American football player (born 1970)

Larry James Tharpe (born November 19, 1970) is an American former professional football player who was an offensive tackle in the National Football League (NFL). He played college football for the Tennessee State Tigers and was selected by the Detroit Lions in the sixth round of the 1992 NFL draft.

After two seasons with the Lions, Tharpe played one season for the Arizona Cardinals, then returned to the Lions for another two seasons, and finished his career with the Pittsburgh Steelers for one final season.

==Professional career==
Tharpe was drafted by the Detroit Lions in the sixth round (145th overall) of the 1992 NFL draft. He signed his rookie contract with the team on July 24, 1992. He was placed on injured reserve before the start of the 1992 season, but was activated from the list on September 30. He played in the remaining 11 games of the season as a reserve. He played in 5 games in 1993, starting in 3 of them. He re-signed with the Lions on July 26, 1994, but spent the entire season on injured reserve.

Tharpe signed a one-year $1 million contract with the Arizona Cardinals in 1995. His agent Jim Ryan was the son of Cardinals head coach Buddy Ryan. He started all 16 games of the season at one of the tackle spots.

Tharpe signed with the New England Patriots in 1996. He was inactive for the first seven games of the season before he was waived on October 24, 1996.
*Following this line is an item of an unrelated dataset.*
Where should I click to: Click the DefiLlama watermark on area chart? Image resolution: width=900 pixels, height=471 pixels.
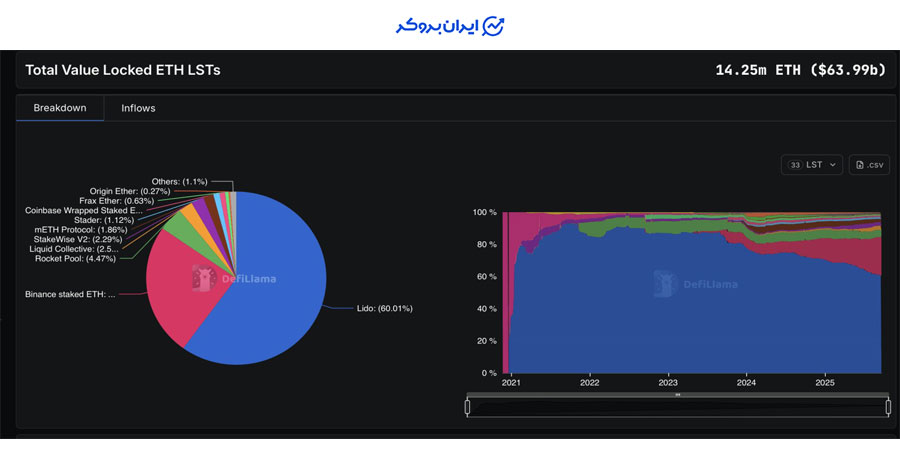point(696,284)
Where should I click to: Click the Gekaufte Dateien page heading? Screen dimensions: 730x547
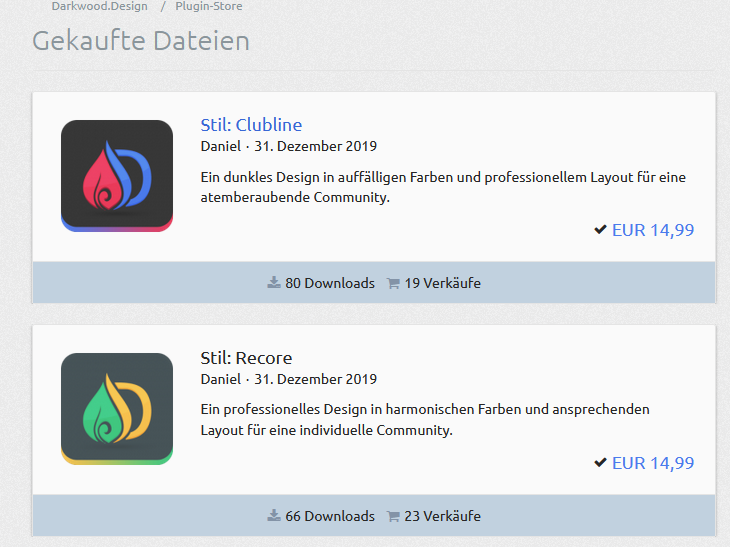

Tharpe was the starting right tackle for the Lions for 15 games in 1997, and helped running back Barry Sanders become the third player in NFL history to rush for over 2,000 yards during the season. Sanders won the NFL Most Valuable Player award after the season, and was named to the Pro Bowl. He invited Tharpe and the rest of the Lions' offensive line to Hawaii to join him, and gifted them gold bracelets commemorating the historic season. Tharpe re-signed with the Lions on a one-year contract on June 11, 1998. He played in all 16 games in 1998, and started at right tackle in 9 of them.

Tharpe was signed by the Pittsburgh Steelers on April 4, 2000. He played in 12 games in 2000, and started at right tackle in 5 games. He was released by the Steelers on September 1, 2001.

==Personal==
Tharpe was a member of a class-action lawsuit against the NFL for concussion-related injuries while he was a player.